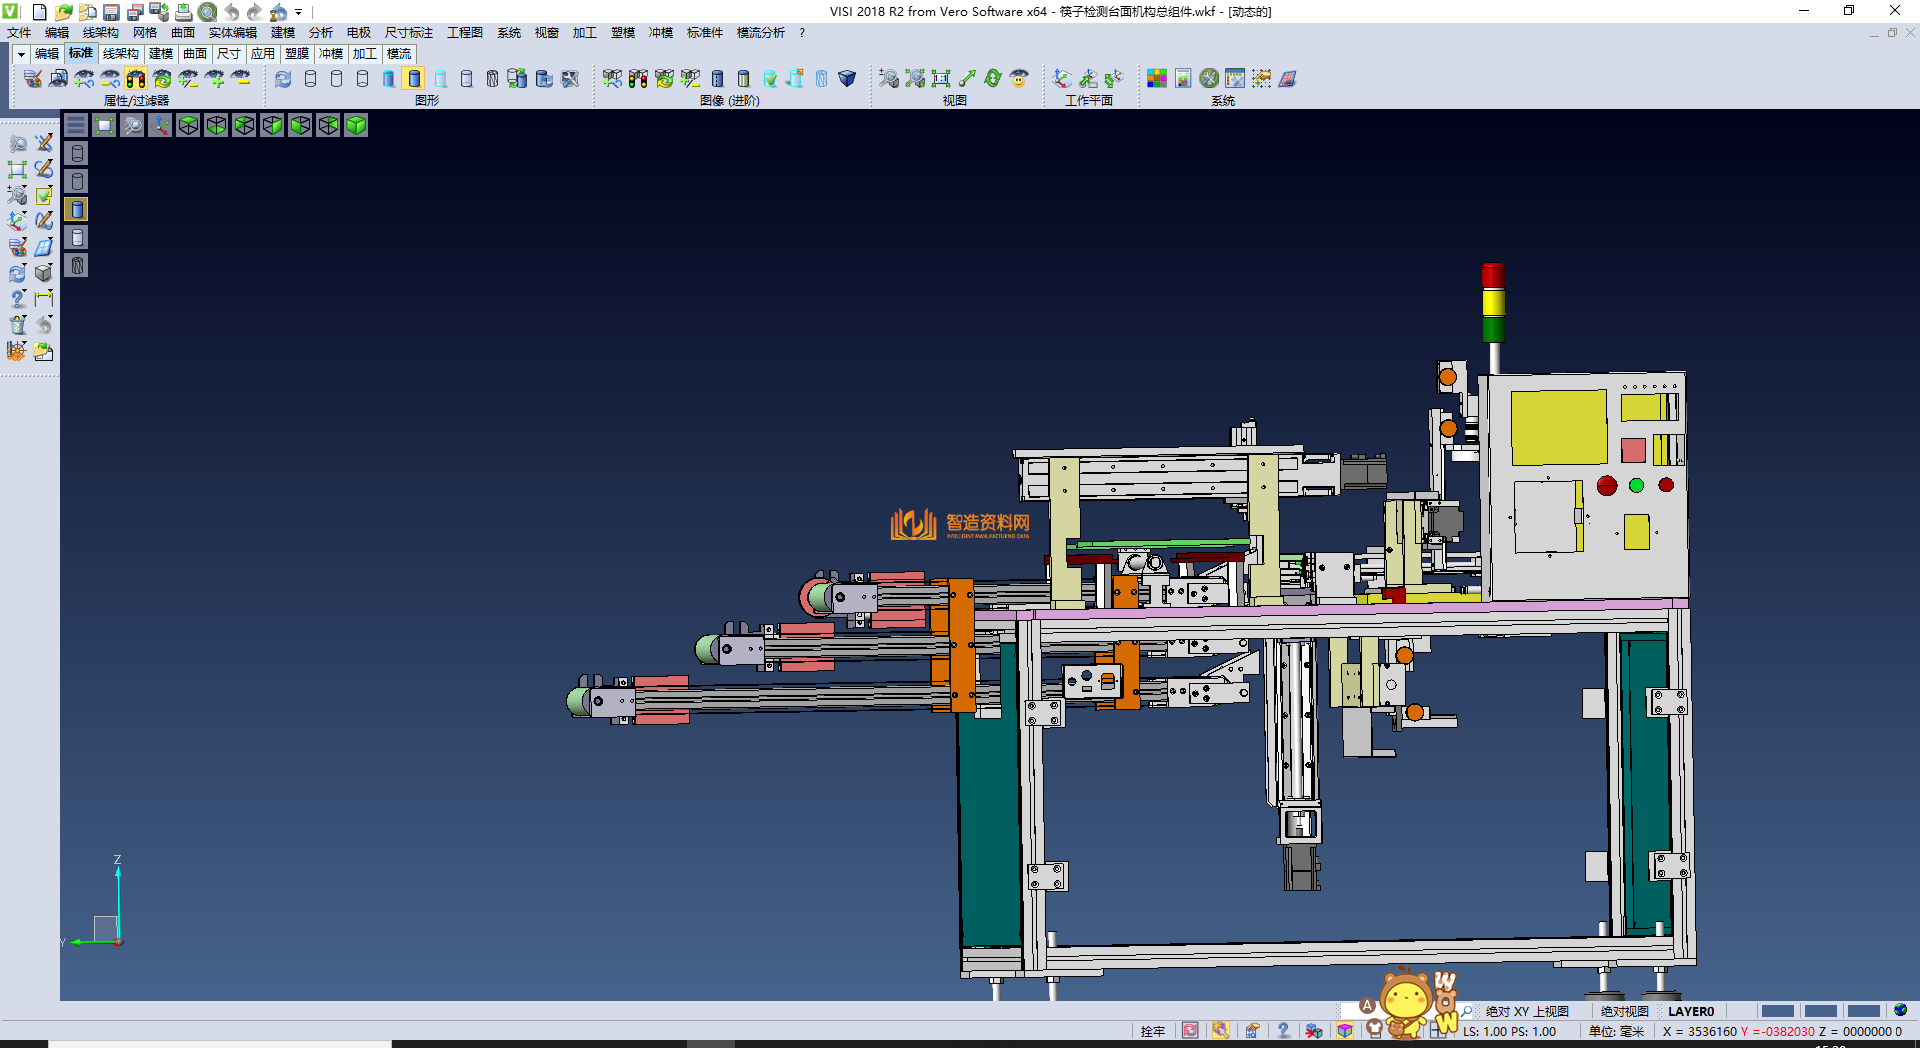The width and height of the screenshot is (1920, 1048).
Task: Open the 分析 menu
Action: pyautogui.click(x=320, y=33)
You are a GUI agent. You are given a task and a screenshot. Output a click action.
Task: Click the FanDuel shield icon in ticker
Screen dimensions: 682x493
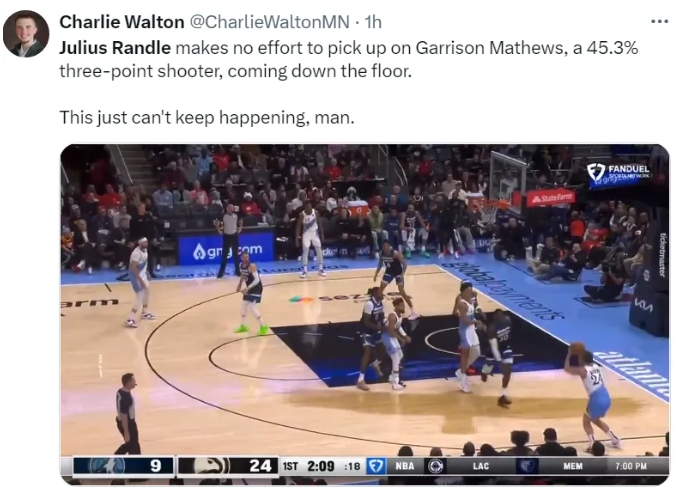pyautogui.click(x=375, y=466)
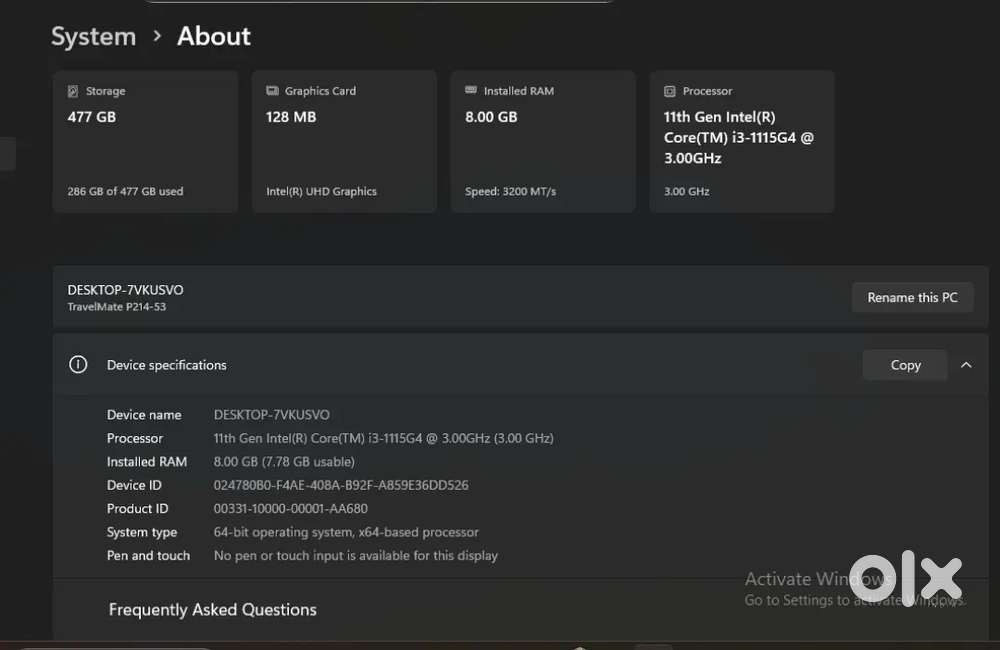This screenshot has width=1000, height=650.
Task: Open the Graphics Card 128 MB card
Action: (344, 141)
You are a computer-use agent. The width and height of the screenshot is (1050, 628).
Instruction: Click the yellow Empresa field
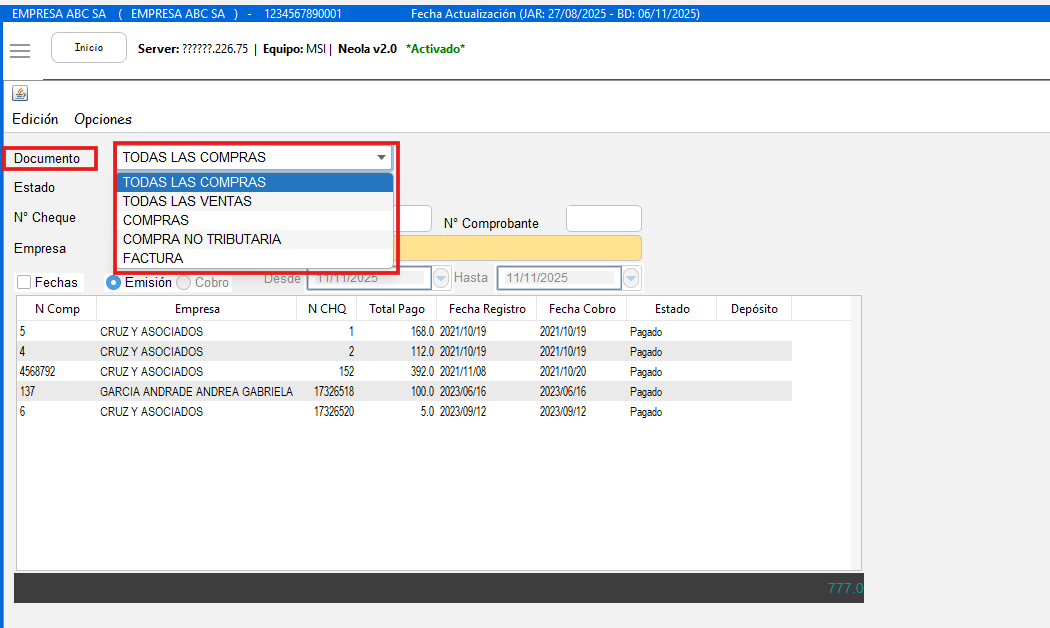point(520,248)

┄┄┄┄┄┄┄┄┄┄

Return every line of the data above verbatim, leaving out the pictures.

The width and height of the screenshot is (1920, 1048).
Task: Open the 分析 menu
Action: pyautogui.click(x=320, y=33)
You are a GUI agent. You are given a task and a screenshot. Output a click action.
Task: Click the FanDuel shield icon in ticker
Screen dimensions: 682x493
pyautogui.click(x=375, y=466)
This screenshot has width=1000, height=650.
Task: Open the Graphics Card 128 MB card
Action: (344, 141)
You are a computer-use agent. The width and height of the screenshot is (1050, 628).
Instruction: Click the yellow Empresa field
point(520,248)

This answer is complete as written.